## Action item
Output, word for word and without pictures, the lines from the one containing "Task: Open Chrome three-dot menu" through the final line of the listing below.
━━━━━ Information shown
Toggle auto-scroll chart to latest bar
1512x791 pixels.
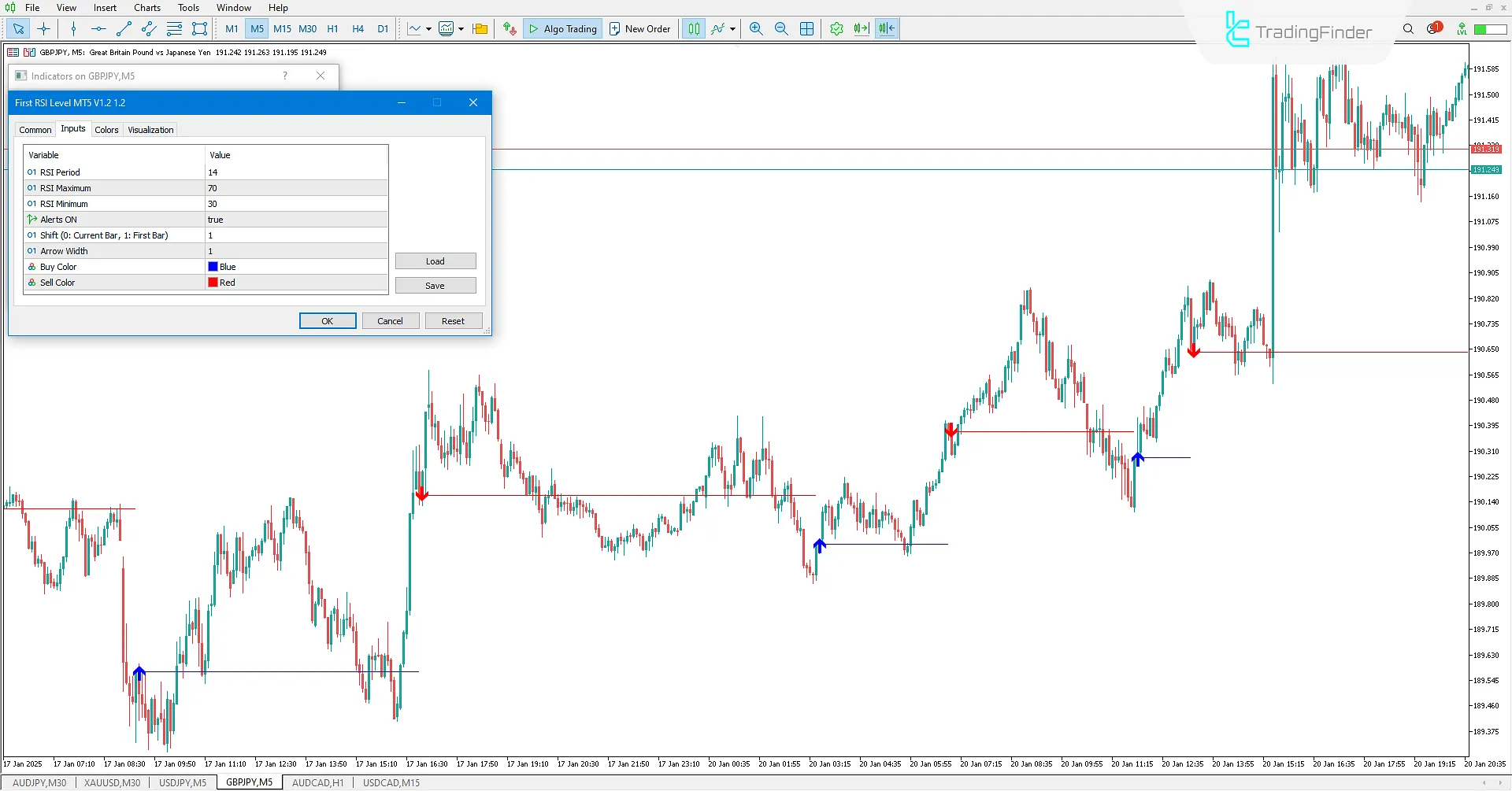861,28
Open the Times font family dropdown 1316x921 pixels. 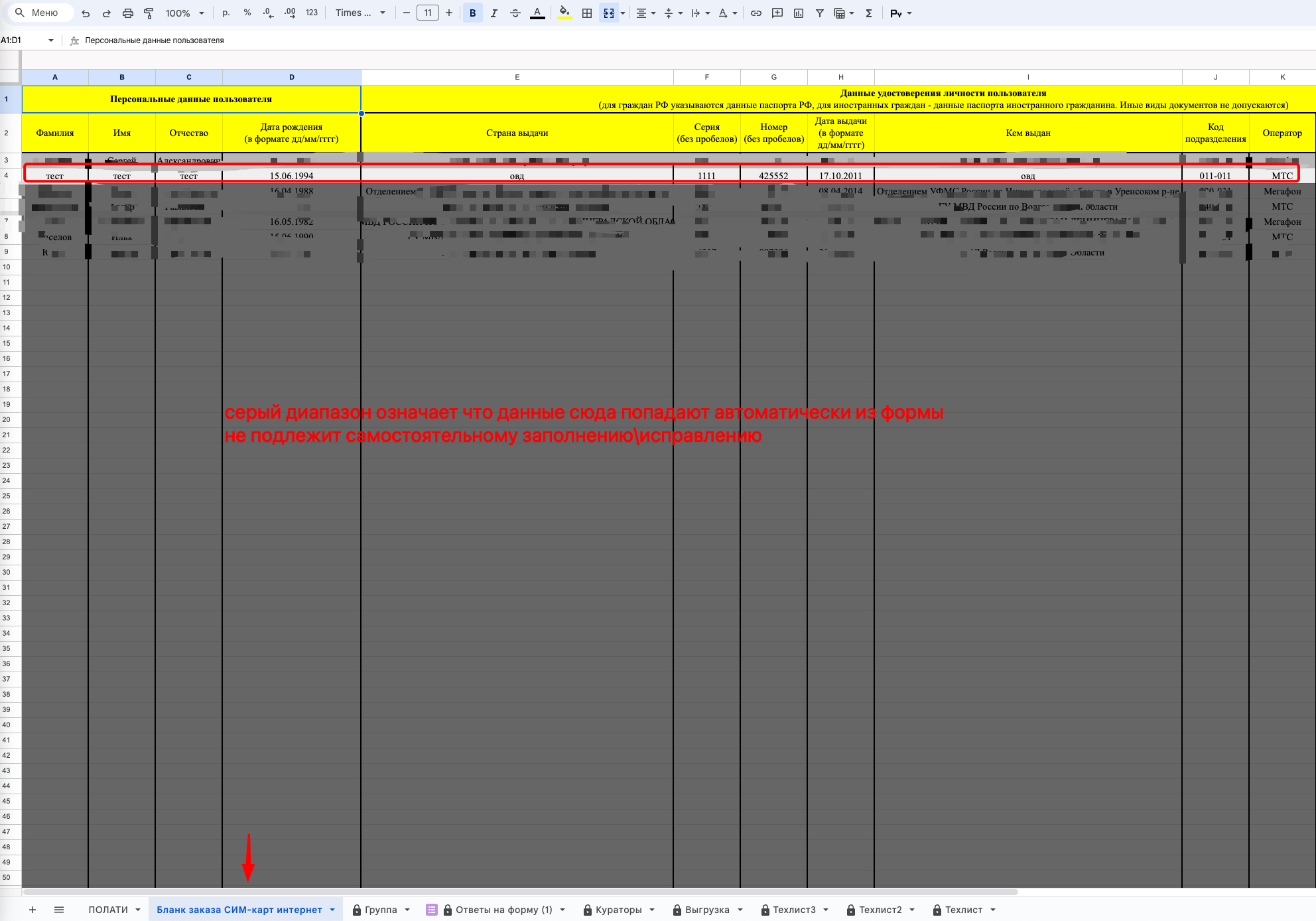tap(360, 13)
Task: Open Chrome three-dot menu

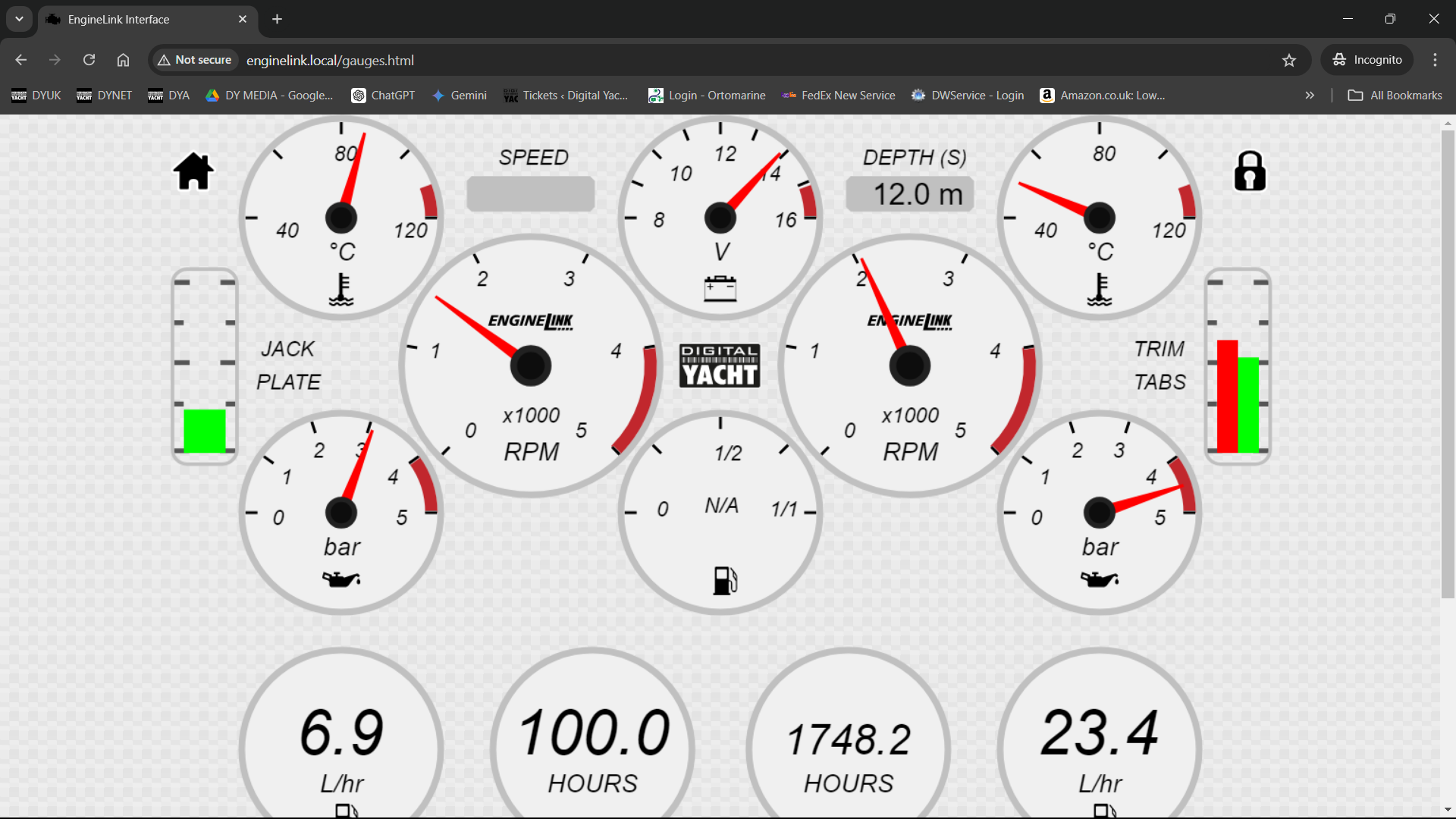Action: [1435, 60]
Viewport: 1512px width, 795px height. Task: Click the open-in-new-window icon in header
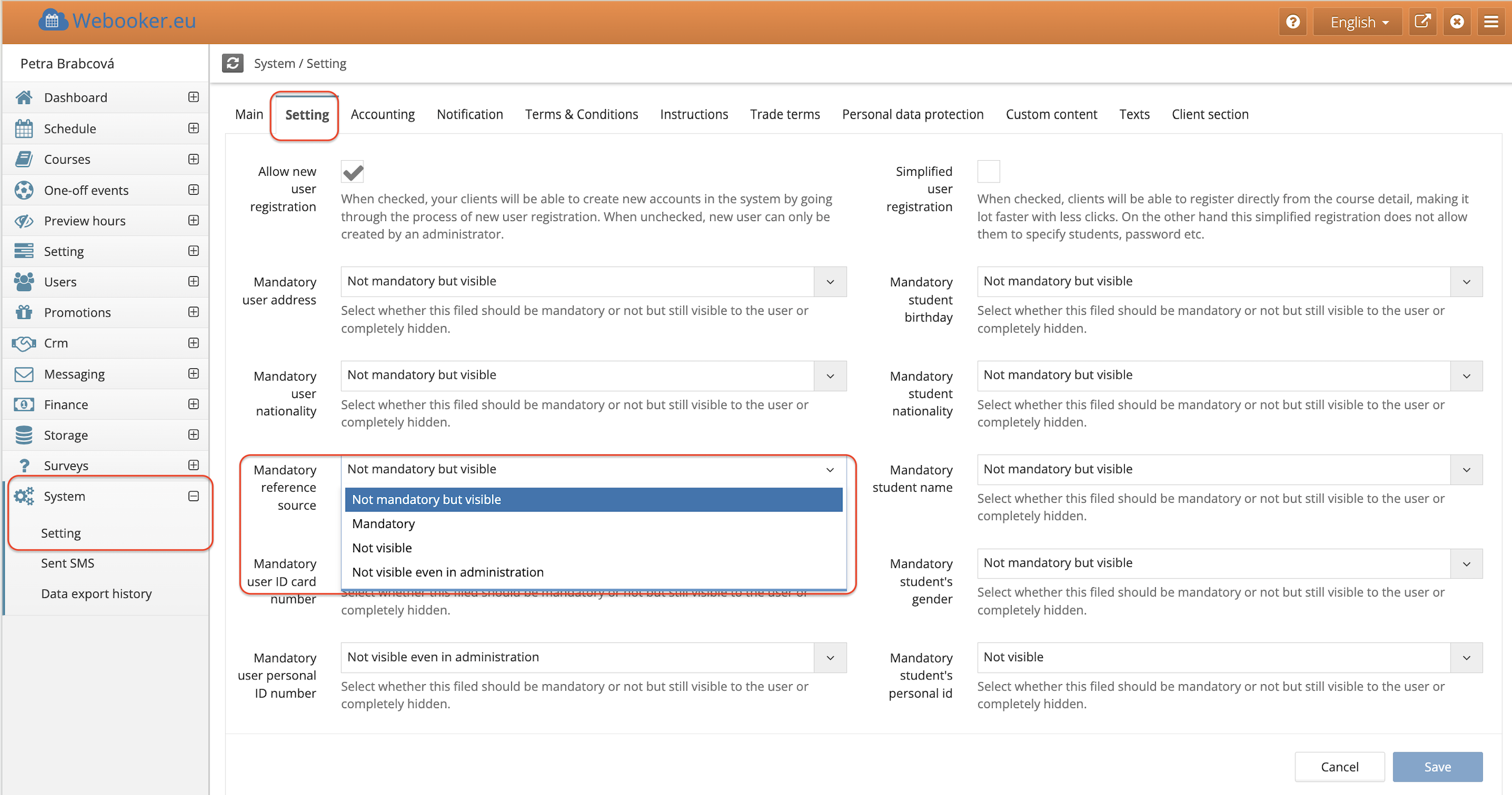[1423, 22]
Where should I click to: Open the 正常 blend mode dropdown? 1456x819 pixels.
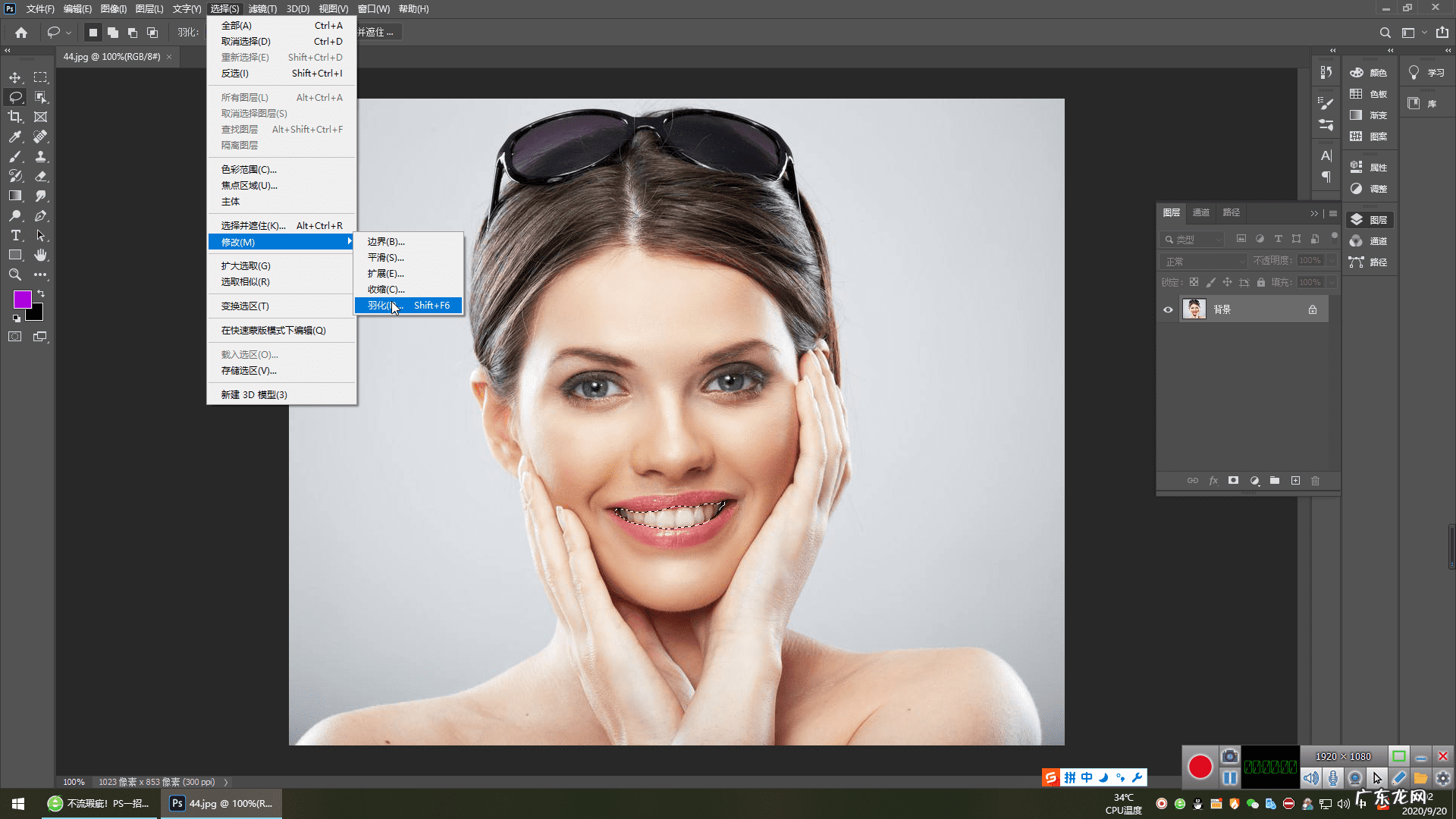(x=1203, y=261)
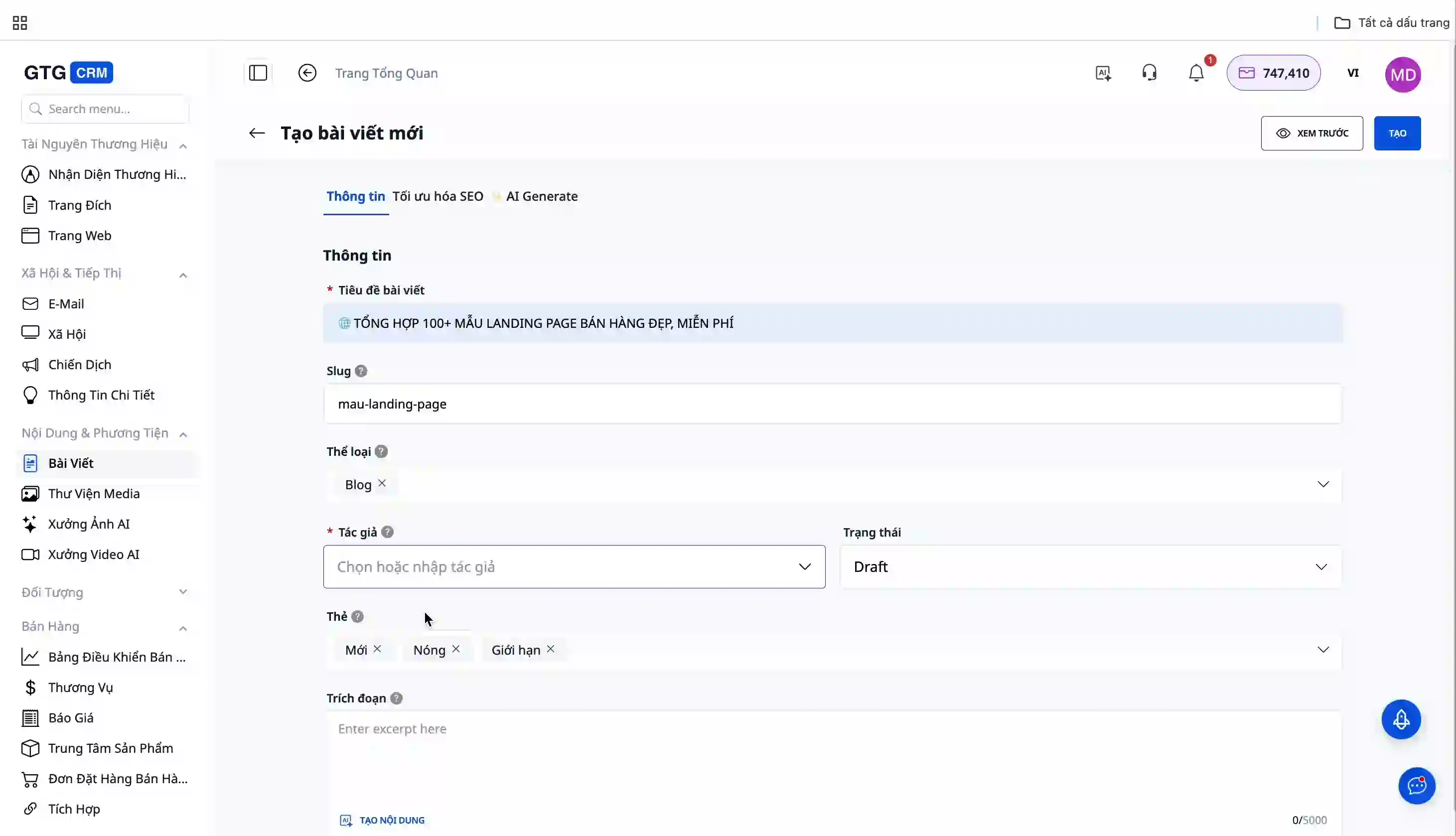The image size is (1456, 836).
Task: Click the XEM TRƯỚC preview button
Action: tap(1311, 133)
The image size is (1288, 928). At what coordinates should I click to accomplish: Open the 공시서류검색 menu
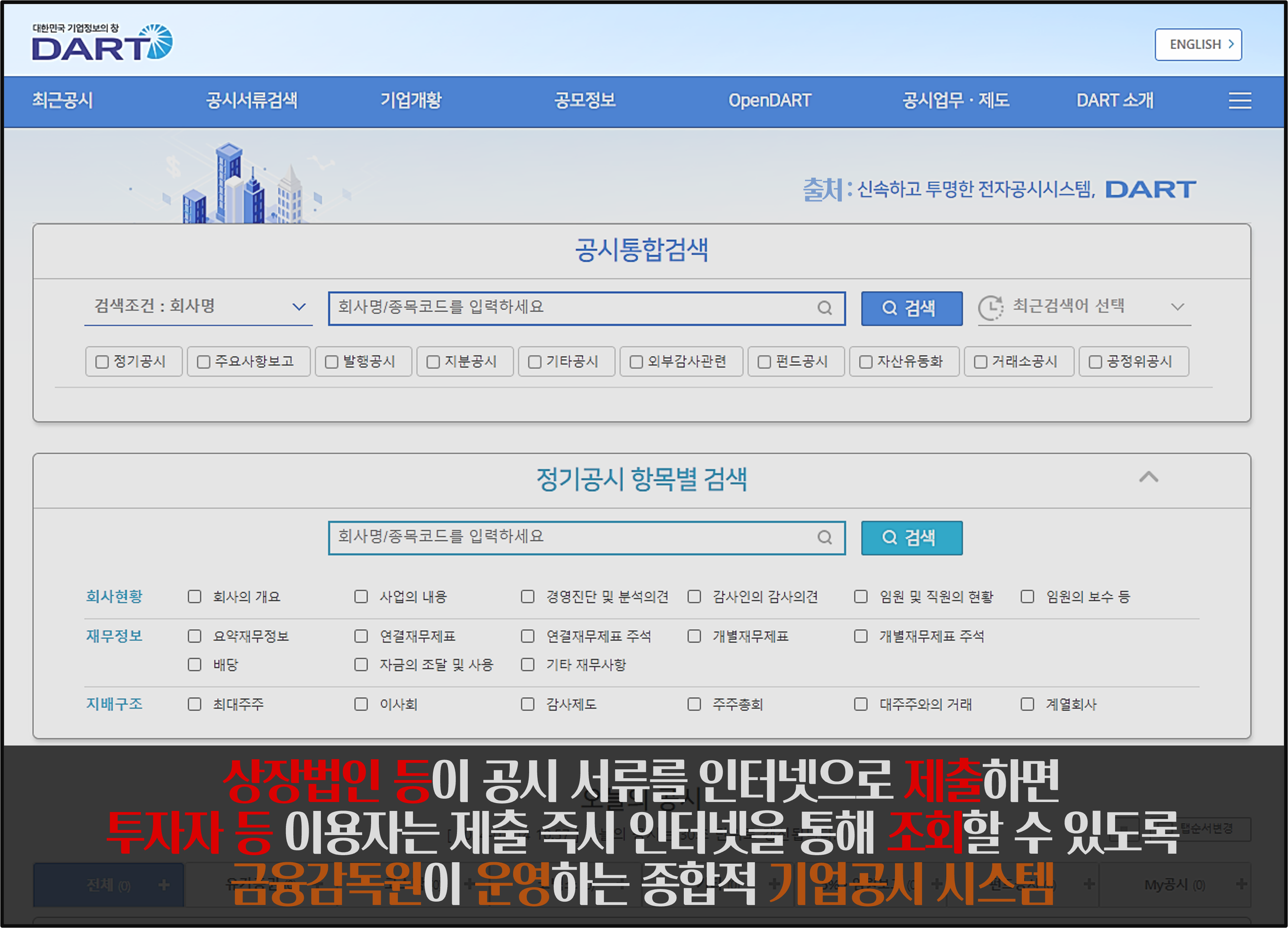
━━━━━━━━━━
## Written solution
Task: Open Chrome three-dot menu

Action: [1435, 60]
Viewport: 1512px width, 795px height. Task: Click the open-in-new-window icon in header
[1423, 22]
Where should I click to: Open the 正常 blend mode dropdown? 1456x819 pixels.
(x=1203, y=261)
The image size is (1456, 836).
Task: Click the XEM TRƯỚC preview button
Action: tap(1311, 133)
The image size is (1288, 928). At what coordinates should I click to accomplish: Open the 공시서류검색 menu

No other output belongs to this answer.